El cáncer de uraco es una neoplasia maligna infrecuente (0,34-0,7% de los tumores vesicales), caracterizada por la degeneración del remanente uracal, con mayor incidencia en la 5ª-6ª década de la vida y predominio masculino. La mayor parte son adenocarcinomas, principalmente de tipo mucinoso. Su localización, generalmente en cúpula vesical, y la escasa sintomatología hacen que sea diagnosticado en estadios avanzados. Se asocia a mal pronóstico y el tratamiento de elección es la cirugía. Hasta la fecha, la resección del uraco, la cúpula vesical y el ombligo es el tratamiento quirúrgico habitual.

Material y método:

Se presenta el caso clínico de un varón de 72 años remitido a consultas de Urología tras hallazgo incidental ecográfico de masa pélvica a raíz de estudio de elevación de enzimas hepáticas.
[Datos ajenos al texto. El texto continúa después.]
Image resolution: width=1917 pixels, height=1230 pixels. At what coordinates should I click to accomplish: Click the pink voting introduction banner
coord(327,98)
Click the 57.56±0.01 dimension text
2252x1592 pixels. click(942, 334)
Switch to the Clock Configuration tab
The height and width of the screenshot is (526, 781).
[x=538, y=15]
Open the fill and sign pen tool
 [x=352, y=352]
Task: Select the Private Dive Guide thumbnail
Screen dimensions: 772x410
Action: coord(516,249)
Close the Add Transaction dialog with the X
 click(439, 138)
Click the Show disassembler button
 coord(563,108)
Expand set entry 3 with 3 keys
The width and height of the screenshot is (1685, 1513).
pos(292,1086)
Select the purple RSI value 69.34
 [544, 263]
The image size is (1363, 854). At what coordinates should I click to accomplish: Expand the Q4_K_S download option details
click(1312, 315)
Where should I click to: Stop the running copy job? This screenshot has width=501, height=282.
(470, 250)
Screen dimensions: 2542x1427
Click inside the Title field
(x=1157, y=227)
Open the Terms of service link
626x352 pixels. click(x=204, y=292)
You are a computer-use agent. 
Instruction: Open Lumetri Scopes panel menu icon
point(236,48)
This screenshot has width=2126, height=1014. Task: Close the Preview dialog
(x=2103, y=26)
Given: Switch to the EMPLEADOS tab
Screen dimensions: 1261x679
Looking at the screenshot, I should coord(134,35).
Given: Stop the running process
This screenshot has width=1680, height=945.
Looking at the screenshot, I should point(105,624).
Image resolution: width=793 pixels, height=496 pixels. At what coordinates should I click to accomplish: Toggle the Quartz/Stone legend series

Se trata de un paciente exfumador de 80 paq/año y exbebedor. DM-2 y con insuficiencia cardiaca. Sin intervenciones quirúgicas y en tratamiento con antidiabéticos orales, digoxina y AAS.

Los hallazgos ecográficos se completan con escáner, que muestra una masa pélvica de 12x7cm en hipogastrio adherida a cúpula vesical. Se decide biopsia de la masa que muestra un resultado compatible con adenocarcinoma de uraco.

Finalmente, tras sesión multidisciplinar urooncológica se opta por cirugía de la neoformación.

Resultados:

Comenzamos con la resección del ombligo que, sin separarse de la pieza, se internaliza en la cavidad abdominal. Se reseca el uraco y la fascia posterior de los rectos. Ayudándonos de cistoscopia para marcar los límites de la infiltración vesical se realiza cistectomía parcial laparoscópica. Finalmente se practica linfadenectomía pélvica bilateral.

La anatomía patológica evidenció un adenocarcinoma uracal de tipo mucinoso de 13cm en cúpula, extendiéndose hacia ligamento umbilical e infiltrando grasa perivesical (pT3bN0). Ausencia de ganglios afectados. Bordes quirúrgicos libres.

Actualmente, tres meses después de la cirugía, el paciente se encuentra recibiendo quimioterapia, asintomático y llevando una vida normal.

Conclusión:

La combinación de los abordajes abierto, endoscópico y laparoscópico encuentra en la cirugía del adenocarcinoma de uraco su mejor ejemplo. A día de hoy, el manejo quirúrgico de esta enfermedad parece ser la mejor opción de tratamiento.